## [PROBLEM DESCRIPTION]
Search the records below for the word "navigation". Copy each line where it occurs.

(Stored items)
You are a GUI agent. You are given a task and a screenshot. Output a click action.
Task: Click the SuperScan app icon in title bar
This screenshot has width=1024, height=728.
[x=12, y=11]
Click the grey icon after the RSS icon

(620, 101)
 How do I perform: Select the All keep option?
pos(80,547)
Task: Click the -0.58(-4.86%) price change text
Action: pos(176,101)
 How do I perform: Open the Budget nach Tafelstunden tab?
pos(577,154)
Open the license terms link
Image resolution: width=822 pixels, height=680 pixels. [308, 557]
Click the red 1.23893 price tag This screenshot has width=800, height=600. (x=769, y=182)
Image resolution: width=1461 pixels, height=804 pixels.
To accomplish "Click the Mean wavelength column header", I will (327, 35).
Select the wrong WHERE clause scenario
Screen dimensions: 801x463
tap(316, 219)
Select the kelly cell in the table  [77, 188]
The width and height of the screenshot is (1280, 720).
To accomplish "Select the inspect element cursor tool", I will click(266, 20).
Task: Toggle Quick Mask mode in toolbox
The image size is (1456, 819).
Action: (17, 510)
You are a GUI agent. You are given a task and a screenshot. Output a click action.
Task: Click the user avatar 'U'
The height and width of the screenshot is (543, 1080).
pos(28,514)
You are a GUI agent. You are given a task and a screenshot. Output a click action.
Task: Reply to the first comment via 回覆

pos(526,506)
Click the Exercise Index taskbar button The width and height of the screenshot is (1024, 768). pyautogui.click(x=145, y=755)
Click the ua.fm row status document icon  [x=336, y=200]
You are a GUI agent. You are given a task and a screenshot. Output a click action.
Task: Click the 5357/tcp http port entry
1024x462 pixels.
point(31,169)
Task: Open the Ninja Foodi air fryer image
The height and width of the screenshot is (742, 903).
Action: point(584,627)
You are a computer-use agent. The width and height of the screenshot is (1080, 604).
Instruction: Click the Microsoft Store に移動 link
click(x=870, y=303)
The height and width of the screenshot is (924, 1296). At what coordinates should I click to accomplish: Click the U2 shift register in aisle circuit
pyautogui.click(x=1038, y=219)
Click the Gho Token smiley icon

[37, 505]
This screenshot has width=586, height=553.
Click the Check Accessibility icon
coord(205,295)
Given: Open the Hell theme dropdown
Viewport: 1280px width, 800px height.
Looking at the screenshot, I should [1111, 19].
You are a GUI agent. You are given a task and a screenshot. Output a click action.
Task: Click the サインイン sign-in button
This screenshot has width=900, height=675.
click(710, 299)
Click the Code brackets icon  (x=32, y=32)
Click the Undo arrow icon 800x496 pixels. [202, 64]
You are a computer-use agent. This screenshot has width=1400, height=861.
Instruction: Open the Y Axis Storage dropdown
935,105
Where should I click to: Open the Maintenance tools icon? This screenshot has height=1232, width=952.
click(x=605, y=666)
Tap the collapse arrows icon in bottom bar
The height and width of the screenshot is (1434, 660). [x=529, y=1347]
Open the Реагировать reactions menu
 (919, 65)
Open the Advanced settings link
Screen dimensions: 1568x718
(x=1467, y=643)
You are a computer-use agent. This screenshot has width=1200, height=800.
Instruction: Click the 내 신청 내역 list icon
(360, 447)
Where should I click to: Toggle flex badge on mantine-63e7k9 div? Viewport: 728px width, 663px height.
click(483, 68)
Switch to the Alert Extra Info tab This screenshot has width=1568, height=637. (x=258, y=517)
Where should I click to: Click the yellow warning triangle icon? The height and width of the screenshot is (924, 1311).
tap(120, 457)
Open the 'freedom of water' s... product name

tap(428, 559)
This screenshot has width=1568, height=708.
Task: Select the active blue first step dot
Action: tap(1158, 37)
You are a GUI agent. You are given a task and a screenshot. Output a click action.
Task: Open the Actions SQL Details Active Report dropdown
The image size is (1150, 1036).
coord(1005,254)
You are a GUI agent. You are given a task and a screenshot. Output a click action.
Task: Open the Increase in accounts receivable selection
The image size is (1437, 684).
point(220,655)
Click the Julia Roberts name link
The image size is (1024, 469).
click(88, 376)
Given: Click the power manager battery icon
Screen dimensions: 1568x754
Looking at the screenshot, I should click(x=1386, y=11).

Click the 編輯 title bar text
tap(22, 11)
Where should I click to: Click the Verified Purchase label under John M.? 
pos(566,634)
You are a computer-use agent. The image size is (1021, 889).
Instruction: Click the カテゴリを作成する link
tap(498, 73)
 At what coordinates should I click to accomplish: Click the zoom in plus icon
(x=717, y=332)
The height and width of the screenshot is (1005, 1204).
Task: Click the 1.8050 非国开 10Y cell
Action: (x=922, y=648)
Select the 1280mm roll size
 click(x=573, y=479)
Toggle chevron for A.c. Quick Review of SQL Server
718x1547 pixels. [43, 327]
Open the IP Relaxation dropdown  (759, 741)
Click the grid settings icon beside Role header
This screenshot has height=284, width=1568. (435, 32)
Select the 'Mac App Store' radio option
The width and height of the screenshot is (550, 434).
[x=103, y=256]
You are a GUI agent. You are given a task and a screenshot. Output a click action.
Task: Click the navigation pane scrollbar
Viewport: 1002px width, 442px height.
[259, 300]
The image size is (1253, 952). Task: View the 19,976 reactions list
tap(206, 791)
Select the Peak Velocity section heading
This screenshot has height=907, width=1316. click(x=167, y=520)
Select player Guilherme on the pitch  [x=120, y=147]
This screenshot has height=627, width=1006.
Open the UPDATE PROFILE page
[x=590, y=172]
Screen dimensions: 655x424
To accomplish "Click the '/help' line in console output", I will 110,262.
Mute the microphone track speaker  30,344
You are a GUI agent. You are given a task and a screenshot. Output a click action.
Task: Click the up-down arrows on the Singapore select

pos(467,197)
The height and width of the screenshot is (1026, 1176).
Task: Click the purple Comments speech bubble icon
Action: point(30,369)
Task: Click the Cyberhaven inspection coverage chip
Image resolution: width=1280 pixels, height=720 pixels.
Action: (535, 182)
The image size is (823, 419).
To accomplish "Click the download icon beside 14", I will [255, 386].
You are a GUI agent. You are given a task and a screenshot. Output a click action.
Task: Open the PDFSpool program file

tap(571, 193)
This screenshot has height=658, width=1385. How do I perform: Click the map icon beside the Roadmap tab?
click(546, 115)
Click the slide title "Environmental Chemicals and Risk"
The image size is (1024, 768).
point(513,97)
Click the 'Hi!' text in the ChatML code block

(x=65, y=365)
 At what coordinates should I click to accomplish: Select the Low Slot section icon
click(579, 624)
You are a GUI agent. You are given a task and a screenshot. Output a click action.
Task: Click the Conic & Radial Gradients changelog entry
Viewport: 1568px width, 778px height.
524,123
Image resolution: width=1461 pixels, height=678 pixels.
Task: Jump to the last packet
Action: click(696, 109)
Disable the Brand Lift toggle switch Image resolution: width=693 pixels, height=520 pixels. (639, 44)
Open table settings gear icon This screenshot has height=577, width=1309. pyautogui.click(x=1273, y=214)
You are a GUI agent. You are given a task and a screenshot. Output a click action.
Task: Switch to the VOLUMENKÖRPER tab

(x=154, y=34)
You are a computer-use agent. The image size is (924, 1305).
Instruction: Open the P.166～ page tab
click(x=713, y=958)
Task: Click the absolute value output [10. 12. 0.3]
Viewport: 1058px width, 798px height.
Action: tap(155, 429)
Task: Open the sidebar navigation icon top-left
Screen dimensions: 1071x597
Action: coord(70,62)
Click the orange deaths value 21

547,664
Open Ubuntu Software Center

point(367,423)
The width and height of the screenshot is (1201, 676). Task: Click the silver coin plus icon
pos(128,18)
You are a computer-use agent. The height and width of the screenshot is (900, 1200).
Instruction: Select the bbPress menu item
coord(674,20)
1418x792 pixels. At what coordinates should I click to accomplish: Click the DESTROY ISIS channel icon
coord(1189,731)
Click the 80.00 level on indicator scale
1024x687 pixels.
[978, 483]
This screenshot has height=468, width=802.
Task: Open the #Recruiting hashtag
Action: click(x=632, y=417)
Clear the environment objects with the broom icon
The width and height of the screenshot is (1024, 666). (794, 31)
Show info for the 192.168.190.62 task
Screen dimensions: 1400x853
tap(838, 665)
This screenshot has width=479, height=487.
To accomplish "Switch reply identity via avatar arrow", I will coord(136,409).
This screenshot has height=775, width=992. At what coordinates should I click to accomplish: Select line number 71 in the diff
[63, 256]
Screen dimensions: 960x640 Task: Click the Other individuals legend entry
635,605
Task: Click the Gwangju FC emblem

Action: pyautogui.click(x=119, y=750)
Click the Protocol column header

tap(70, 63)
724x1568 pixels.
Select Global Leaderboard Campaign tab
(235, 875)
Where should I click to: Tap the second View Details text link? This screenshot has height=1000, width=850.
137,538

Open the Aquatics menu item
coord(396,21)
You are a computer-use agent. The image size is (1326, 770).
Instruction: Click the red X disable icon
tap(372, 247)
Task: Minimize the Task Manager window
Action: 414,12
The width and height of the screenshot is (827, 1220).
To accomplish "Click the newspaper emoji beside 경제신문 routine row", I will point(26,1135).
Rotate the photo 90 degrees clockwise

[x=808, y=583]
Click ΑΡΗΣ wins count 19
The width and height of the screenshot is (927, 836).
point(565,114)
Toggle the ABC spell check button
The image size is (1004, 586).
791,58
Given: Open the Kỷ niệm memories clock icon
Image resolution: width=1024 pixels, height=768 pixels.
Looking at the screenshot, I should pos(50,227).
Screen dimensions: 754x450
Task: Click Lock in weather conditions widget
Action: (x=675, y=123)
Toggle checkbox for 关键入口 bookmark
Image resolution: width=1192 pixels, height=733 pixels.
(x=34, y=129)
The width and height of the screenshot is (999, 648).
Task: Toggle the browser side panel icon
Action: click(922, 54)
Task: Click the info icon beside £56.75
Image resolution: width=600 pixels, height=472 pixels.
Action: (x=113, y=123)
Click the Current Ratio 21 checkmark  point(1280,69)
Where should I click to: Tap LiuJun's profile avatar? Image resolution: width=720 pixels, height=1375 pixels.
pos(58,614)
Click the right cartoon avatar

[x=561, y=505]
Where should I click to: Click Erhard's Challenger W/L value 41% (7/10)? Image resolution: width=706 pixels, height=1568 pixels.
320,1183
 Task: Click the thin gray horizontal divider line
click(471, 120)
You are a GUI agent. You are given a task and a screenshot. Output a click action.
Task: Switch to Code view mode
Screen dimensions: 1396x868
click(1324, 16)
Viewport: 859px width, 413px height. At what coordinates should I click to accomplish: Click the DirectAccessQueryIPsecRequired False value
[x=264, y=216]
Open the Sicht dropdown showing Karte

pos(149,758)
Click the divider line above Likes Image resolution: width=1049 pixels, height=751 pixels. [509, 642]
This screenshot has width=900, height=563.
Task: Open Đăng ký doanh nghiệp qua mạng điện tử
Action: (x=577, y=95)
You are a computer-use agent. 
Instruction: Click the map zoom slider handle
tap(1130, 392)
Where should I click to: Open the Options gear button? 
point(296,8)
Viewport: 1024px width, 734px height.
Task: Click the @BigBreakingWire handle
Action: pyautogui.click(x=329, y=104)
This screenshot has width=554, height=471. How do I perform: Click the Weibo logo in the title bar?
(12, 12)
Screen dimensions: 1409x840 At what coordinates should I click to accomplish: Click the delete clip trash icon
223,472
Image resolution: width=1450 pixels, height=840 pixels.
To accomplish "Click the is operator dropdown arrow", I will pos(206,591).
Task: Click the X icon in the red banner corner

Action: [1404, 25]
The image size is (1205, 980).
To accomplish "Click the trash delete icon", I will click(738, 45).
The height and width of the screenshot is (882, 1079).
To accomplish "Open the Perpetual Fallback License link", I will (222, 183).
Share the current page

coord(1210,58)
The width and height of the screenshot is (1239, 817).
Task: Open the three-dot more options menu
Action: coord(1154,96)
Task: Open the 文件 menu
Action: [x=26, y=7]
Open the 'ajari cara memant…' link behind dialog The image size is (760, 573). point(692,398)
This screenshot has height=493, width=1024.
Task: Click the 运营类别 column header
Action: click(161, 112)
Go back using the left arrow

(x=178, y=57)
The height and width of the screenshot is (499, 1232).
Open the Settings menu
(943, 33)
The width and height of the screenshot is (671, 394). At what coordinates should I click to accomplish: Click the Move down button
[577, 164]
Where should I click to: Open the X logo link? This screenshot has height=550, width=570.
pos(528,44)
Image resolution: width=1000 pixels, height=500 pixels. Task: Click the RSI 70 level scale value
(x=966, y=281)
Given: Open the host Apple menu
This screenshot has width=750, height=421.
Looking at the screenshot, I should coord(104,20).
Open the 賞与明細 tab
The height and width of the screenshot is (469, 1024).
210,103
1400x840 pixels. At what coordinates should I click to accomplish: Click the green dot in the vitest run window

## [RESPONSE]
Task: Click the navigation pane scrollbar
Task: Open the sidebar navigation icon top-left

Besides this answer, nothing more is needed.